A comprehensive Special Needs Trust plan brings clarity and long-term protection by anticipating future changes and coordinating multiple legal documents. It reduces the risk that an inheritance or settlement will disrupt public benefits and clarifies how funds should be used to enhance the beneficiary’s life. Such planning also addresses potential tax considerations, caregiver roles, and instructions for trustees to follow, helping families focus on caregiving rather than administrative uncertainty. The result is a durable plan that supports stability and meaningful opportunities for the person with disabilities.
Beyond preserving benefits, a full planning approach helps families document caregiving values and expectations so trustees can act consistently with the family’s wishes. Integrating the Special Needs Trust with wills, powers of attorney, and health care directives ensures transitions are smooth if the primary caregiver becomes unable to serve. Comprehensive plans may also include legacy decisions, instructions for educational or therapeutic priorities, and contingencies for changing benefit rules. The greater clarity and coordination reduce conflict and help maintain focus on the beneficiary’s well-being.
A primary benefit of a comprehensive Special Needs Trust is the ability to preserve public benefits while providing funds for supplemental needs that improve daily living. Thoughtfully drafted distribution standards enable trustees to pay for therapies, medical equipment, travel, educational programs, and recreational activities that public benefits may not cover. This dual protection approach ensures the beneficiary retains access to essential services while enjoying enhancements that support independence, social engagement, and personal development, all of which contribute to a more fulfilling life.
Comprehensive planning assigns clear roles and responsibilities to trustees and caregivers, which reduces family conflict and the emotional burden of decision-making. Trust documents that include detailed distribution guidelines, trustee succession plans, and communication protocols help ensure continuity of care and protect the beneficiary’s resources. By documenting preferred uses of trust funds and naming alternates for key positions, families can prevent disputes, provide steady support for the beneficiary, and preserve relationships through predictable, documented processes.

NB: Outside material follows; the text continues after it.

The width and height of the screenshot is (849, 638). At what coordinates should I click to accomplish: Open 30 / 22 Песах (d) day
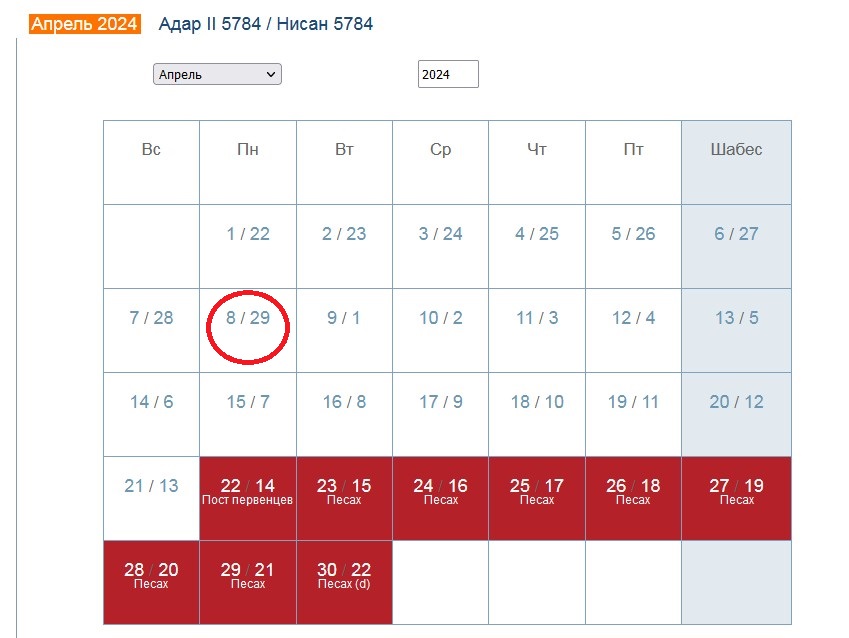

Start with a benefits review to understand current eligibility and potential risks to public programs. Early assessment helps determine whether a first-party, third-party, or pooled trust is most appropriate and identifies which assets need protective measures. Documenting income, assets, and benefit enrollment creates a baseline for drafting trust terms and distribution standards. By addressing benefits at the outset, families reduce the risk of inadvertent disqualification and create a plan that supports both immediate needs and future changes in care or funding.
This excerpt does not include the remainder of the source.